Frommer's Google
Frommer's will once again print guidebooks after Google ceased production earlier this year. creative commons/caitlinator

Frommer’s guidebooks will no longer travel the world in the suitcases of millions. According to a report from Skift, Google has ceased production of all printed publications bearing the Frommer’s brand, effective immediately.

The last two Frommer’s titles -- “Napa and Sonoma” and “Banff and the Rockies,” both under the all-color Day-by-Day series -- went on sale in early February. The last traditional guidebook, “Frommer’s Florida,” went on sale in late December. As Skift notes, “Frommer’s New York City With Kids” can still be found on Amazon and other online retailers, though it was scheduled to be released Feb. 19 and remains unpublished.

Frommer’s authors were reportedly working on 29 titles when editors, now working for Google, informed them that the books would not see the light of day.

Google spokesperson Tiffany Herklots would neither deny nor confirm the report, saying the company had “no comment to offer.”

Google’s slow-but-steady march into the travel and local listings business reached its zenith last August when it purchased Frommer’s for around $23 million, though the exact figure was not disclosed. Frommer’s owner, John Wiley & Sons, announced the purchase, saying it had “entered a definitive agreement to sell all travel assets, including all of its interests in the Frommer’s brand.”

The brand grew out of Arthur Frommer’s 1957 bestseller, which advised Americans how to visit Europe on $5 a day. Wiley, based in Hoboken, N.J., acquired Frommer’s in 2001, and, at the time of its sale to Google, offered more than 350 guidebooks in print.

But just one month after the purchase, Google removed the bookstore from Frommers.com. It repeatedly declined to comment on whether it would maintain Frommer’s or continue to publish the print books. Moreover, publishing was never seen as Google’s priority. Many believe the search engine giant bought both Zagat and Frommer’s for the sole purpose of combining their databases with Google+.

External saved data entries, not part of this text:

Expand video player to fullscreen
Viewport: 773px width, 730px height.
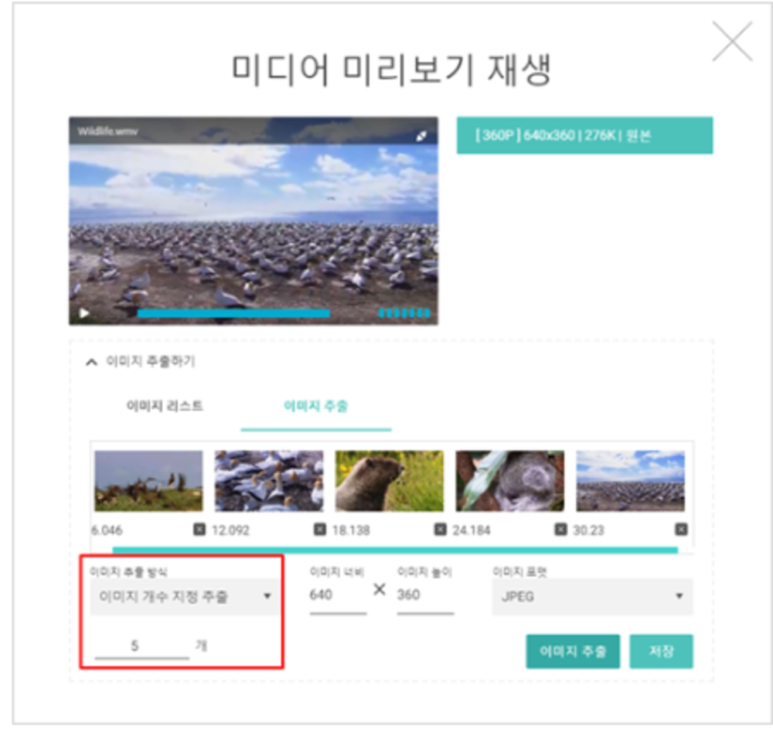pos(422,136)
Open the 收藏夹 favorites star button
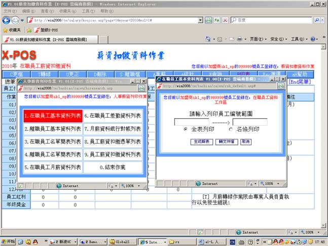The width and height of the screenshot is (328, 246). point(11,30)

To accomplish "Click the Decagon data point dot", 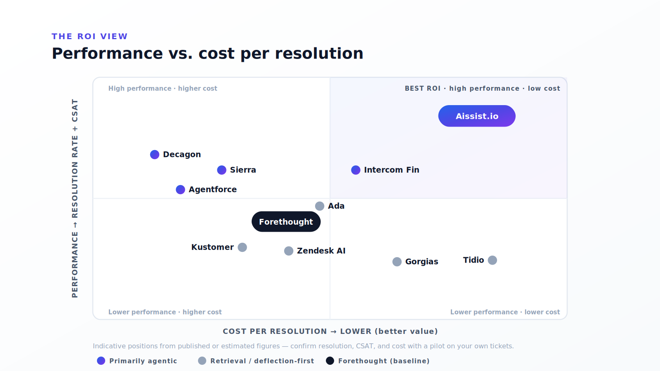I will [155, 155].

Travel guidebooks were once thought of as impervious to the change from print to digital given that holidaymakers don’t always have access to mobile data when abroad -- particularly in less developed nations. But publishers of these iconic tomes are beginning to feel the pinch. U.S. retailers sold just 7.97 million books in the adult nonfiction/travel category last year, a drop of 19 percent from 2011 and 27 percent from 2010, according to Nielsen Bookscan.

Some of the loss was, presumably, mitigated by an increase in publishers’ digital downloads. But the wealth of alternative content on the Web -- from TripAdvisor to Wikivoyage and amateur blogs -- is certainly troubling for the industry.

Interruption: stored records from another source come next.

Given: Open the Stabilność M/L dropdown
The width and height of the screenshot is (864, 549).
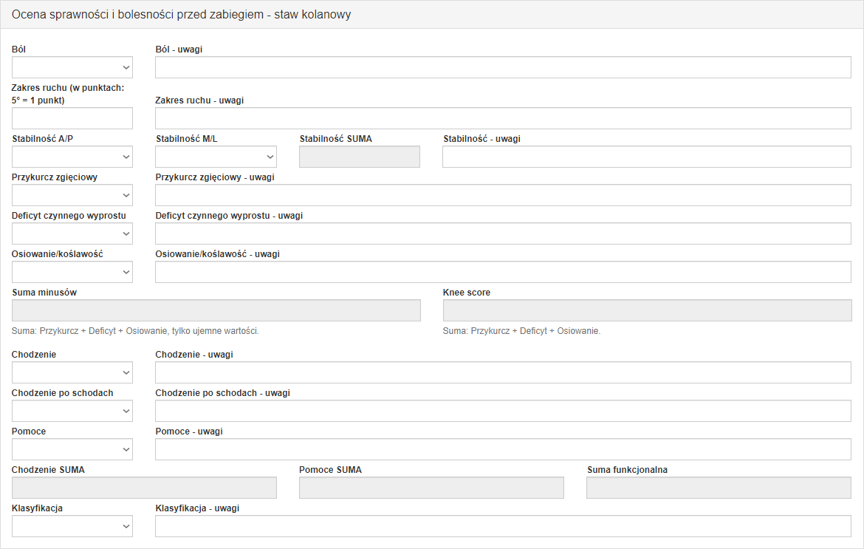Looking at the screenshot, I should click(216, 157).
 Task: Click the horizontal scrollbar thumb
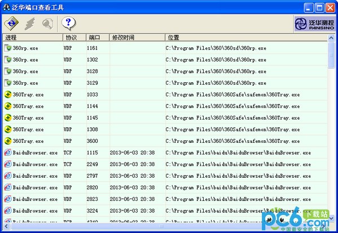coord(161,226)
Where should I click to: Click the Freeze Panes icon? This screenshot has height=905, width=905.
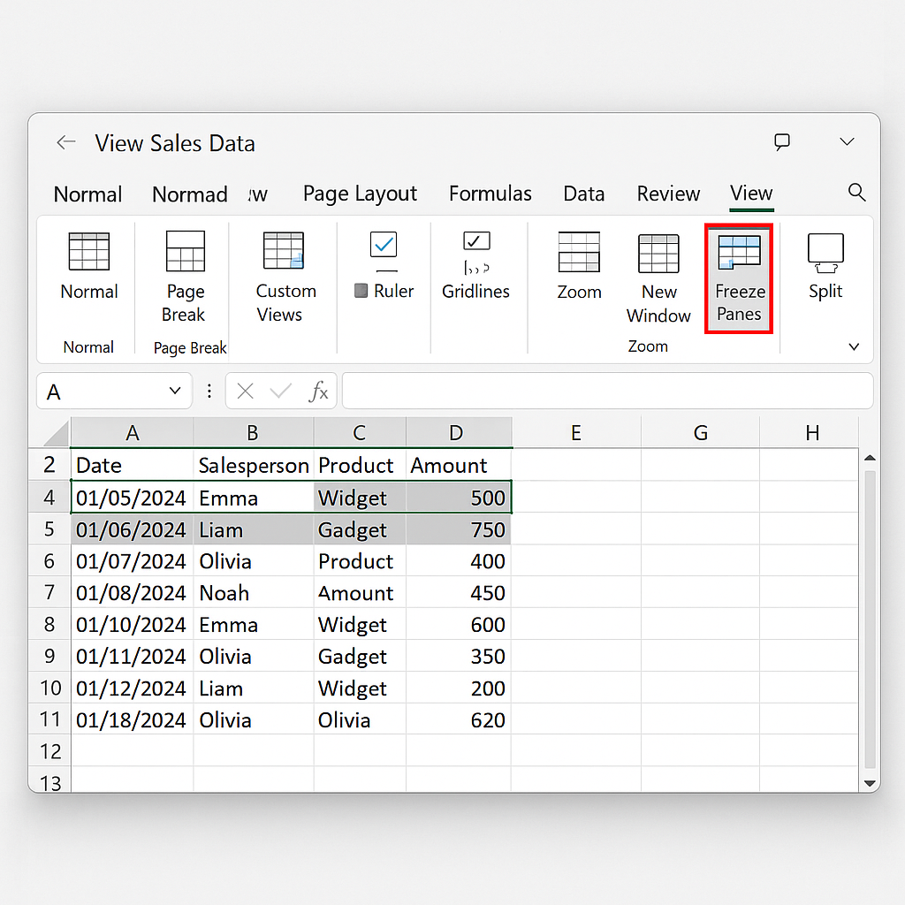[x=739, y=253]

Greg Sterling of Sterling Market Intelligence speculates that Google will ultimately kill the Frommer’s brand.

“In the absence of the print guide, it’s quite possible that the Frommer’s brand will quickly lose value over the next 12 to 24 months,” he notes. “Print is expensive, but it’s part of the brand. If print goes away, then Frommer’s is just another travel site/app in a sea of them. And TripAdvisor is much stronger … than Frommer’s as a standalone Internet or mobile property.”

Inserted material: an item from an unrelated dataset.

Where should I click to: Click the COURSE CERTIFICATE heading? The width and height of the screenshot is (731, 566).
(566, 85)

Google’s alleged decision to move Frommer’s away from print comes just two days after BBC Worldwide sold off Frommer’s main rival, Lonely Planet, to Nashville-based NC2 Media, a company that has promised to “marry the world’s greatest travel information and guidebook company with the limitless potential of 21st century digital technology.”

Controlled by the reclusive billionaire Brad Kelley, who made his fortune in the 1990s selling discount cigarette brands, NC2 Media fashions itself as a company “primarily engaged in the creation, acquisition and distribution of quality digital content and the development of the technologies to make that possible.”

A letter sent to employees assured that NC2 Media would keep Lonely Planet’s core book publishing, but added that its focus would be to “accelerate the brand’s digital strategy.”